Chamomile contains approximately 120 metabolites including terpenoids, which are responsible for the aromatic scent, and flavonoids, which are powerful antioxidants.
One of these flavonoids, apigenin, is thought to have sedative effects.
It binds to benzodiazepine receptors in the brain, creating mild tranquilizer and sedative effects. Study participants who took chamomile tea too less time to fall asleep.
This explains why chamomile has been used for thousands of years to treat insomnia.
Most people take it in form of chamomile tea where dried flowers are steeped in hot water to release their oils.
Note that apigenin is just one of the compounds researchers think causes a relaxed feeling. They are still researching exactly how other compounds in chamomile interact with the body.
How effective is chamomile tea as a treatment for insomnia?
Like with most herbal remedies, there hasn’t been a lot of solid research regarding the benefits of chamomile tea.
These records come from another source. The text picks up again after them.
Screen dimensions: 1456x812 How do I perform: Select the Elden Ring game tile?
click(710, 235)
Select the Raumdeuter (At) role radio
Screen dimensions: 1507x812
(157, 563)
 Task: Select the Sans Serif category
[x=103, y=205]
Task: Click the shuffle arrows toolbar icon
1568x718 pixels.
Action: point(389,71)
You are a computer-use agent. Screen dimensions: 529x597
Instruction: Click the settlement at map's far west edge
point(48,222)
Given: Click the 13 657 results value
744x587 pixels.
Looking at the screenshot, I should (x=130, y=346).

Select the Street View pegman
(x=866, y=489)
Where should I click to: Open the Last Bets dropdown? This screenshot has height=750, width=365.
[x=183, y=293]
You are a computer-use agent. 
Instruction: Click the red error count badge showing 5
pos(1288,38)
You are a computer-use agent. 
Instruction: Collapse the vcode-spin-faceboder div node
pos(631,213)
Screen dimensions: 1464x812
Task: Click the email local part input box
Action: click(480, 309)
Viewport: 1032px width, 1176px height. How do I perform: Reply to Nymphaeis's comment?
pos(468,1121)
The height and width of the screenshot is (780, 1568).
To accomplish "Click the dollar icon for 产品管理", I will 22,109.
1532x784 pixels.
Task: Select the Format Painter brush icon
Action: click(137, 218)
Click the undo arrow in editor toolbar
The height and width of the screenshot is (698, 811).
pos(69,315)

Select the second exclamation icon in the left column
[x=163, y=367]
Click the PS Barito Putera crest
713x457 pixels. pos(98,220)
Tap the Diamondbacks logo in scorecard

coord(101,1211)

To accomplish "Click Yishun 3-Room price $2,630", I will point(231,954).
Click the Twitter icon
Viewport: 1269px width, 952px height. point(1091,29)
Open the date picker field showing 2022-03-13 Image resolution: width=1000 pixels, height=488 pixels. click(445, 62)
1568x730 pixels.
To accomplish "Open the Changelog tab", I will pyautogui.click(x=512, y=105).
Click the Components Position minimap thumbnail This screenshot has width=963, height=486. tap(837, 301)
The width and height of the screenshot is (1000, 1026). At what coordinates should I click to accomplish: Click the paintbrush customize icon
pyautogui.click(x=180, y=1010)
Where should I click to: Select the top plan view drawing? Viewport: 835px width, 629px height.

So it’s hard to say exactly how effective the herb is in treating insomnia. It might react differently in different people depending on a wide range of factors like health, the particular species of chamomile you use and interactions with medication.
But from the few studies that have been done, it is clear that chamomile tea helps with sleep.
It works by lowering the heart rate, relaxing the body and brain, reducing stress levels and reacting with receptors in the brain responsible for sleep. You even don’t need a sound machine for sleep!
How to take chamomile
The easiest way to take chamomile is in form of tea.
You can use fresh chamomile flowers but dried flowers and tea bags are the easiest to find in stores.
Prepare it like any other herbal tea. Add hot water to a cup then put the tea bag inside and let it steep for five minutes.
If you are using dried or fresh chamomile flowers, use an infuser.
Feel free to add some honey to sweeten the tea. If you don’t have honey, slices of apple in the tea works great as well and adds a nice flavour.
Another way to take chamomile is inhaling it. This is especially helpful if you have flu or a stuffy nose. The steam will clear your respiratory tract while also helping you fall asleep faster.
Add some dried flowers to a bowl of hot water and then inhale the infused steam. Cover your head with a towel to maximise the therapeutic effects.
Chamomile for anxiety and depression
Chamomile is not just good for sleep. There’s some evidence that it relieves anxiety and depression.
Both of these can mess up with your sleep and worsen insomnia. So if you are going through a rough patch that’s making you anxious or stressed, a cup of chamomile tea before bed can help.
Chamomile is generally safe to take.
You can drink it as tea, inhale chamomile-infused steam, apply it on your skin or use a chamomile compress on an aching joint or muscle.
But before you use chamomile in any form, check whether you are allergic to it.
If you are sensitive to chrysanthemums or ragweed, you are more likely to be sensitive to chamomile as well.
A skin patch test can help you find out whether you are allergic to it.
If you are taking tea, take just a little bit first and wait to see if it affects you in any way.
As for pregnant and nursing mothers, there isn’t enough evidence on the safety of chamomile.
However, some experts warn that Roman chamomile can trigger uterine contractions and cause a miscarriage. But this has not been completely proven.
To be safe, talk to your doctor if you are pregnant and want to keep taking chamomile tea.